The final results show that Phoenix and Lass win a Hutcheson Cup each with the Stocker fleet prize going to Harmony and the Pilsey prize toThalia.
Competitors experienced a range of weather conditions over the bank holiday weekend. Saturday saw winds averaging 25 knots and very lumpy seas particularly with wind over tide. Sunday morning was cloudy with a moderate breeze and in the afternoon the sun broke through and encouraged a sea breeze to provide the best sailing of the weekend. Monday morning dawned with a mist on the water and no wind. A gentle sea breeze filled in about 1100 to provide gentle but challenging conditions in the strong ebb tide.
So to the racing: It was Lass in top spot in each race. A number of other boats challenged, some even getting ahead of her for a while. Among the challengers it was good to see Alastair Ashford on a brief visit from Antigua showing that despite the good life he has lost little of his touch in sailing Foxglove to series of good results.
Falconet scored an excellent 2nd in Saturday’s first race with Ron Parker on the stick. Foxglove then scored two 2nds and a 3rd while Thora after a couple of 5th places improved with a 3rd and then two 2nd places. With Lass taking the Felix Bowl it was Thora taking 2nd position ahead of Foxglove as a result of the tie breaker. The Stocker prize goes to Harmony and the Pilsey fleet winner wasWhisper.
April Fool’s Mug
During April we ran a 14 race series for the April Fool’s Mug. The scoring is by the High Points system so that, as the fleet size increases, the points at stake for each race increase. Also only the best four races count to accommodate those boats who have to make the journey back from Bembridge or are at the back of Haines’s shed. So in theory the series is not decode until the last race. However, Lass with 14 straight first place finishes was always favourite for the trophy. Beaver showed well particularly in the early races and deservedly won the Stocker prize. A total of 18 boats competed in this series with Thora andPrincess Jalina taking 2nd and 3rd slots respectively. Veronique was awarded the Pilsey fleet prize.
After a weekend of sailing in cold (5°C) NEs mainly Force 4-5 the “Too” Early Start Series has produced a winner and the April Fool’s Trophy (hear hear, I hear you say) has started.
The Easter Weekend saw 8 of the 10 boats afloat compete with wins for 80, 152 and 160 with Sunday having the best of the weather with bright sunshine.
Saturday afternoon’s race saw the best get caught out by the challenges of the Gallon Reach on a falling Spring tide with the wind falling to Force 1-2 at the finish which resulted in the “Q” flag being used by the PRO when 4 of the 6 boats had to be towed in.
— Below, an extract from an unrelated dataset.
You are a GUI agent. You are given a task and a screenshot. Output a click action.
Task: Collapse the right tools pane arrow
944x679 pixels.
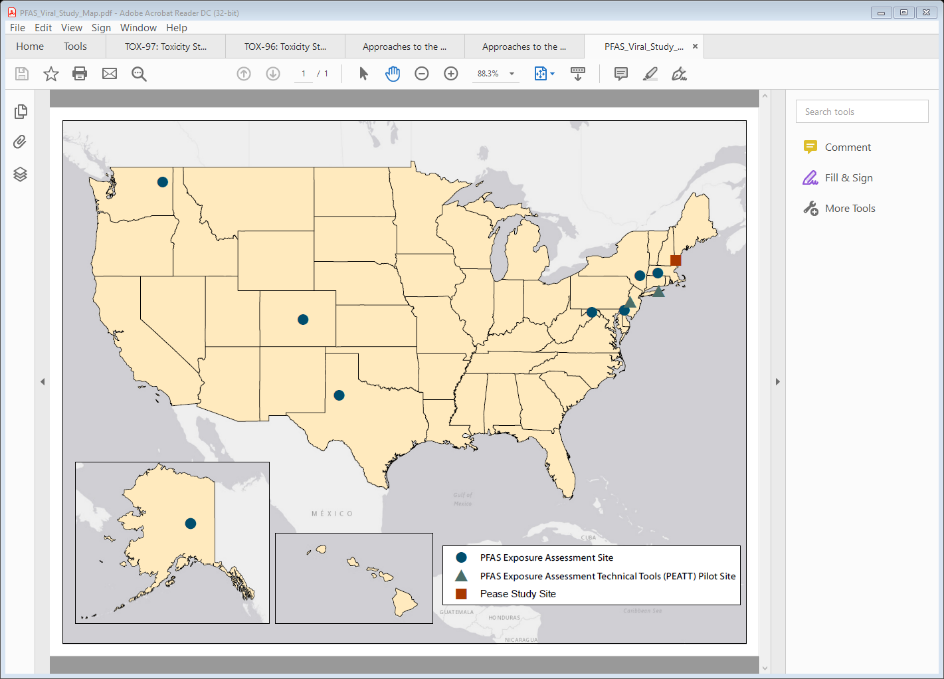pyautogui.click(x=778, y=381)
Well done to 116 for being the 1st Pilsey boat to compete this year.
Congratulations to Lass for winning the ESS and to Beaver for winning the Stocker Fleet prize for this series.
We are delighted to announce that Dr Marjory Greig has accepted the role of Divisional Scorer. Marj will primarily use Sailwave to record our results. We thank her for taking on this important role
XODs are emerging from the boatsheds looking resplendent in their new coats of varnish and are taking their places on the Itchenor Reach moorings.
We welcome two additional members of the division. Merlin (X160) has already arrived and is on the mooring ready to go in the hands of new members of the Itchenor X team – Roger Yeoman and Michael Moss. We hear that David Palmer is returning to active sailing at Itchenor with Princess Jalina (X188) formerly known as Extra when campaigned by Bill Warren.